Module `Zed_utf8`Source

UTF-8 enoded strings

Sourcetype t = string

Type of UTF-8 encoded strings.

Sourceexception Invalid of string * string

Invalid(error, text) Exception raised when an invalid UTF-8 encoded string is encountered. text is the faulty text and error is a description of the first error in text.

Sourceexception Out_of_bounds

Exception raised when trying to access a character which is outside the bounds of a string.

Validation

Sourcetype check_result =

| Correct of int
(*
The string is correctly UTF-8 encoded, and the paramter is the length of the string.
*)
| Message of string
(*
The string is invalid and the parameter is an error message.
*)

Result of cheking a string for correct UTF-8.

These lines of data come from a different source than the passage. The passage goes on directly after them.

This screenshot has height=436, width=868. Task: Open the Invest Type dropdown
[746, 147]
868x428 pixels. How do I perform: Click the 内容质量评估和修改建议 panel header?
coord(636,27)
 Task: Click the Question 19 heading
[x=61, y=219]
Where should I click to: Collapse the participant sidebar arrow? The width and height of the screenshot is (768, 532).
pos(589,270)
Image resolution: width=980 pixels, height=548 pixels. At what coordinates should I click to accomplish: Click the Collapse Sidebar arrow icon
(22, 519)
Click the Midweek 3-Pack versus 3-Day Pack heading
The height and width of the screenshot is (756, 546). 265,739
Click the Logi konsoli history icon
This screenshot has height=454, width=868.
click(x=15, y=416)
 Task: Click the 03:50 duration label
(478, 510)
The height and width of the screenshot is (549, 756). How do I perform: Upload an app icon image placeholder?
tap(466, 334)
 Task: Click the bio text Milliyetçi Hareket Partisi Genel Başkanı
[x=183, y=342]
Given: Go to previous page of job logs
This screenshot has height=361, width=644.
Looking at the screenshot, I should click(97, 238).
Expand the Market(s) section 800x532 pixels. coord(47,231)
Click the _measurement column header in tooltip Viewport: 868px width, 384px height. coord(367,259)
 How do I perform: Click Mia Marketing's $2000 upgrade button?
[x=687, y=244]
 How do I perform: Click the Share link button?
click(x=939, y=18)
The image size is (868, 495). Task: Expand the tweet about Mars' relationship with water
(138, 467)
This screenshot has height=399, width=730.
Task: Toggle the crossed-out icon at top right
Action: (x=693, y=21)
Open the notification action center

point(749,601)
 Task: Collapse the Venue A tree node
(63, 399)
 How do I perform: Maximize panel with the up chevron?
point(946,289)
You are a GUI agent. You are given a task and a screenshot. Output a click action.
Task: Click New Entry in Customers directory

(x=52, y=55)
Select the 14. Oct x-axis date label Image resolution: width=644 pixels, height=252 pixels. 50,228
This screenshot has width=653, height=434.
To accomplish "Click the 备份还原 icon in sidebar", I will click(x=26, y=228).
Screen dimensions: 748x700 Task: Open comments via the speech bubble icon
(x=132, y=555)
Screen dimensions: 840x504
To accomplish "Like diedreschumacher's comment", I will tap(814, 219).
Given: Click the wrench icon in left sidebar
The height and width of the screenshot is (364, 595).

Sourceval check : t -> check_result

check str checks that str is a valid UTF-8 encoded string.

Sourceval validate : t -> int

Same as check but raises an exception in case the argument is not a valid text, otherwise returns the length of the string.

Sourceval next_error : t -> int -> int * int * string

next_error str ofs returns (ofs', count, msg) where ofs' is the offset of the start of the first invalid sequence after ofs (inclusive) in str, count is the number of unicode character between ofs and ofs' (exclusive) and msg is an error message. If there is no error until the end of string then ofs is String.length str and msg is the empty string.

raises [Zed_utf8.Invalid]
if str is not a correct UTF8 sequence.

raises [Zed_utf8.Out_of_bounds]
if ofs not an index of str.

Construction

Sourceval singleton : Uchar.t -> t

singleton ch creates a string of length 1 containing only the given character.

Sourceval make : int -> Uchar.t -> t

make n ch creates a string of length n filled with ch.

Sourceval init : int -> (int -> Uchar.t) -> t

init n f returns the contenation of singleton (f 0), singleton (f 1), ..., singleton (f (n - 1)).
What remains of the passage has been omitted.